The answer should be an exact repeat of the stretch of material below from the line containing "Task: Close the Select space template dialog" through the line containing "Task: Click the 34/hour pay box".

> _Records for this task_
__________

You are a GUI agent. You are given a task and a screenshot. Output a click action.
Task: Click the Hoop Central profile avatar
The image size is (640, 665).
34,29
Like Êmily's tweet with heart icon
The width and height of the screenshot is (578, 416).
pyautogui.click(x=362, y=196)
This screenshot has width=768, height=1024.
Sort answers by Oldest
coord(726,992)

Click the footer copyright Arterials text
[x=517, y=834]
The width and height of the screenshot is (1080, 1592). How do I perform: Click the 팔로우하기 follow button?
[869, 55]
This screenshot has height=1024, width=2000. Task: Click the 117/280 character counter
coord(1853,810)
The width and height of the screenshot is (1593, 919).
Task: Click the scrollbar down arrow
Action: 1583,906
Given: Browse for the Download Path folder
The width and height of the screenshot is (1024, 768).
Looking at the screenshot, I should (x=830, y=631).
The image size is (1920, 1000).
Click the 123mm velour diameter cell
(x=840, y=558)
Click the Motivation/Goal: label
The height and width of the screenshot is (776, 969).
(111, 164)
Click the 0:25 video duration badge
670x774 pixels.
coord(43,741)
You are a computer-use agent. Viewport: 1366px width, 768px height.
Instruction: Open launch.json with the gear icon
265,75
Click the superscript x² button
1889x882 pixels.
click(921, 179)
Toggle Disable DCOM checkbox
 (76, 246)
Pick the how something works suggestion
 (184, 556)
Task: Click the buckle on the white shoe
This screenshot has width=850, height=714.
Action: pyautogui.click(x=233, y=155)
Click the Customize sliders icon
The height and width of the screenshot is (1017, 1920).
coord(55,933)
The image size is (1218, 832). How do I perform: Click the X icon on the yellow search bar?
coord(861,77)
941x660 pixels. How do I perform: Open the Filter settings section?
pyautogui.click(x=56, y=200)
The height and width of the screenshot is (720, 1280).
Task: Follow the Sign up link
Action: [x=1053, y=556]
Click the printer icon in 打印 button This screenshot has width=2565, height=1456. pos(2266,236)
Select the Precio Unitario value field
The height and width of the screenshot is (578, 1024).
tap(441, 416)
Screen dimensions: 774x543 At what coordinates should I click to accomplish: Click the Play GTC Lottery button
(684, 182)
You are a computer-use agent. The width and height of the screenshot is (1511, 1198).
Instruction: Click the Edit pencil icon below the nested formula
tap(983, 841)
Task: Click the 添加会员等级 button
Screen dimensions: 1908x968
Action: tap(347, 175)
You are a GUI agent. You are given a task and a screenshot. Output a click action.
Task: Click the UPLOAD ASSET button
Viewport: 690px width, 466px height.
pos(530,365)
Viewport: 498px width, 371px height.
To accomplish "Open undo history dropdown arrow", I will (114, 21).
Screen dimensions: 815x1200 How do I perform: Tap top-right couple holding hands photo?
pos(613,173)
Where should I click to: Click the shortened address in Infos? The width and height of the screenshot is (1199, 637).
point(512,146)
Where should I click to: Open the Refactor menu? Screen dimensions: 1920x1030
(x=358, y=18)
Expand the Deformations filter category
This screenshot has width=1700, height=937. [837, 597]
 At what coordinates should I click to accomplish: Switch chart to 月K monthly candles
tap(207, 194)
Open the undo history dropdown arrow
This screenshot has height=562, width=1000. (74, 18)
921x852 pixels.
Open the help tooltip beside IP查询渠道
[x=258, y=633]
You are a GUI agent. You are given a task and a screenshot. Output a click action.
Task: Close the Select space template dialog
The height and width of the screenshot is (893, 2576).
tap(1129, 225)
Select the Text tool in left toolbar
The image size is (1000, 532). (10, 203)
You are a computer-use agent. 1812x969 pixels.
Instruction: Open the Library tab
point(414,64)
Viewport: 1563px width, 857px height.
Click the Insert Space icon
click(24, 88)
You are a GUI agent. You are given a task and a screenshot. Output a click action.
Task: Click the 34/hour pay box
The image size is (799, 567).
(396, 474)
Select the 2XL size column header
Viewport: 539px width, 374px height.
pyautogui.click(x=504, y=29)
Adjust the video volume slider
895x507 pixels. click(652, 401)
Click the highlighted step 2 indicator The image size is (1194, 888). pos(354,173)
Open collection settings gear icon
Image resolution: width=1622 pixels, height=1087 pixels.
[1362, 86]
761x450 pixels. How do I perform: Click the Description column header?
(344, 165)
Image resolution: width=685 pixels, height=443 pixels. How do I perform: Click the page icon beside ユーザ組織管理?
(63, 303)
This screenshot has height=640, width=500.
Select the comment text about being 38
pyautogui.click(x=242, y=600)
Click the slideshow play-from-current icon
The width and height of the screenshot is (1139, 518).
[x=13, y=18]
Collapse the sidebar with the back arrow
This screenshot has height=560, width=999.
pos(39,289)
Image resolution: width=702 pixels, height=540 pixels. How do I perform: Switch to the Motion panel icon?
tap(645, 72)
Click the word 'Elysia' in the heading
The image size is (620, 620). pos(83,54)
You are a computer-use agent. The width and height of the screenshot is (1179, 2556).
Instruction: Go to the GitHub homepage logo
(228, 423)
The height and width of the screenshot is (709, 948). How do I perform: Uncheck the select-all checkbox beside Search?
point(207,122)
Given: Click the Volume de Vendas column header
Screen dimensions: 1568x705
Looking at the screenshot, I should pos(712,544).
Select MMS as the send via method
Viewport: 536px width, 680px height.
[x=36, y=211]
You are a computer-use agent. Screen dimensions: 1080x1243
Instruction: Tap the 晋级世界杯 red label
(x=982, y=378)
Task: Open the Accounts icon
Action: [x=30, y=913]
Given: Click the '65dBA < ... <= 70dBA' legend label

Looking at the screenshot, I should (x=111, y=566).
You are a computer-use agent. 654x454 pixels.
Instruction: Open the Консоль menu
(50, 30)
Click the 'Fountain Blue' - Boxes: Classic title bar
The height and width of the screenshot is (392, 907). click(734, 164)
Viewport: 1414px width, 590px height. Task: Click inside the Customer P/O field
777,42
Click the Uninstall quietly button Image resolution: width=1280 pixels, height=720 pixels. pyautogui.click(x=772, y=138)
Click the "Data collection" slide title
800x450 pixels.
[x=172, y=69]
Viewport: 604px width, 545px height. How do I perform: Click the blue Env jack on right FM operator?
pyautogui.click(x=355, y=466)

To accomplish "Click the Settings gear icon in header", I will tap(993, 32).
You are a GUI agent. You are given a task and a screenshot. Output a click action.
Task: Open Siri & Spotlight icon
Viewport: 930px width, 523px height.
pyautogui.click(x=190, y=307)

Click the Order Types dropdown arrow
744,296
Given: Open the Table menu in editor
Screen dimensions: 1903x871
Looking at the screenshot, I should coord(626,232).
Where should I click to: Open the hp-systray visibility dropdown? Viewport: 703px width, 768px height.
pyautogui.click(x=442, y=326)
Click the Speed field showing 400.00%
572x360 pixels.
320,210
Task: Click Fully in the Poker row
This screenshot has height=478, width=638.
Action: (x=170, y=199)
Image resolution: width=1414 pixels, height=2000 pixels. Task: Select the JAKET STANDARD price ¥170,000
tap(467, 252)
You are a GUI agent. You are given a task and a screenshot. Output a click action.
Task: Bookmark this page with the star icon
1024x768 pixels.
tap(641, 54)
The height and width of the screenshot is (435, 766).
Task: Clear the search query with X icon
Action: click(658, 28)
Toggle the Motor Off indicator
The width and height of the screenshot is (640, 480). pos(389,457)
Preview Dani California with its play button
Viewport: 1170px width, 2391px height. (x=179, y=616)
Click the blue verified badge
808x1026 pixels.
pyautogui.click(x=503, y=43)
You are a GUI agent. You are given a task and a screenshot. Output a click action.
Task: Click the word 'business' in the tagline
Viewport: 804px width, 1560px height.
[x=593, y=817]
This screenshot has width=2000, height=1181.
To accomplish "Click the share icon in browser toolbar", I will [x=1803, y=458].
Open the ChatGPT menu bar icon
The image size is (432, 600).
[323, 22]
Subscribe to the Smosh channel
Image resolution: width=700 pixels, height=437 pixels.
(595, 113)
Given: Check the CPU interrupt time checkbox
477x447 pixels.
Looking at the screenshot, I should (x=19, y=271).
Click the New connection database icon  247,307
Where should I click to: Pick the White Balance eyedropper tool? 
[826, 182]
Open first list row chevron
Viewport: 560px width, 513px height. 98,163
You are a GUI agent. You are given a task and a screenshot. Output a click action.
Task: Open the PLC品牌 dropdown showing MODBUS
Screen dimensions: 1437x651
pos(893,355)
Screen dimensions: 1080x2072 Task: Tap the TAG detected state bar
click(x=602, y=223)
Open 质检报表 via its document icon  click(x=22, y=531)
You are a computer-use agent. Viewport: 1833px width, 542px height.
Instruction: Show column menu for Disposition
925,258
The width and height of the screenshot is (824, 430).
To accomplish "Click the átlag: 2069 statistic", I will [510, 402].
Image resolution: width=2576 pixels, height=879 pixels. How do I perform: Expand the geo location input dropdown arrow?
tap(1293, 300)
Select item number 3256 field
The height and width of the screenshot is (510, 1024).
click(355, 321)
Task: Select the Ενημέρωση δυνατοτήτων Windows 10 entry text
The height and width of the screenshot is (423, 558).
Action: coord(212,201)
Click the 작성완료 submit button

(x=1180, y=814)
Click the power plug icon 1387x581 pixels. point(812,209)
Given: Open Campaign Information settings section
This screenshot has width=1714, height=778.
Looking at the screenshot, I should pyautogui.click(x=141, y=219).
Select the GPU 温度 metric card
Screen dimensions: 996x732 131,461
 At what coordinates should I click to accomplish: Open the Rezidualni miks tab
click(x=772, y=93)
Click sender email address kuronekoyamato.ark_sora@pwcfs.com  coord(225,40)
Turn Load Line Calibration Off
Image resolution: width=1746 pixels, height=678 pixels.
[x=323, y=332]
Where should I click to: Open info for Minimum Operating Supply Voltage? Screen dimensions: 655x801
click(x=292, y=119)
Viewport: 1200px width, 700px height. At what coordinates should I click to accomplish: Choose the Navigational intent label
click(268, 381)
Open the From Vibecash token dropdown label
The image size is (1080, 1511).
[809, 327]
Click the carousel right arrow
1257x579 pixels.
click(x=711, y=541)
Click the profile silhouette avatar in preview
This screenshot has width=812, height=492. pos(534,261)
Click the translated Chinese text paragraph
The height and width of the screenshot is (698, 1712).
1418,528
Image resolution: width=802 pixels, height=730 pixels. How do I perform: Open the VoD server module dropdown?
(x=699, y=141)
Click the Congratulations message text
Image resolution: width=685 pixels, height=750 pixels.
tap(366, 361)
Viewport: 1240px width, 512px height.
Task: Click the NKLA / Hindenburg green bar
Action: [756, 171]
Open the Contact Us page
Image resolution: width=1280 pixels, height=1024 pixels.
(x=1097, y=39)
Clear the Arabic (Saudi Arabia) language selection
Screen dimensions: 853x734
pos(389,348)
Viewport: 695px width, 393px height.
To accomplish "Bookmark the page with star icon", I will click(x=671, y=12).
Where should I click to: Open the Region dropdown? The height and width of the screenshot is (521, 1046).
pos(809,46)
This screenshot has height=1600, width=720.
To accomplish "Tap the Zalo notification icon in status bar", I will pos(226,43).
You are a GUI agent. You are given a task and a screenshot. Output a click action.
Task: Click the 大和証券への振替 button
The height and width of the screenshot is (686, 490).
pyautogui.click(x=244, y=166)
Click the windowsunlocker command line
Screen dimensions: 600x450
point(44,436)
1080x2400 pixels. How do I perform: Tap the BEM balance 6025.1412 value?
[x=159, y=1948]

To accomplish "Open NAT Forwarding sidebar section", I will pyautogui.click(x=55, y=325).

__________

> _Exercise answer_
Task: Close the Select space template dialog
The height and width of the screenshot is (893, 2576).
tap(1129, 225)
Select the Text tool in left toolbar
The image size is (1000, 532). (10, 203)
You are a computer-use agent. 1812x969 pixels.
Instruction: Open the Library tab
point(414,64)
Viewport: 1563px width, 857px height.
Click the Insert Space icon
click(24, 88)
You are a GUI agent. You are given a task and a screenshot. Output a click action.
Task: Click the 34/hour pay box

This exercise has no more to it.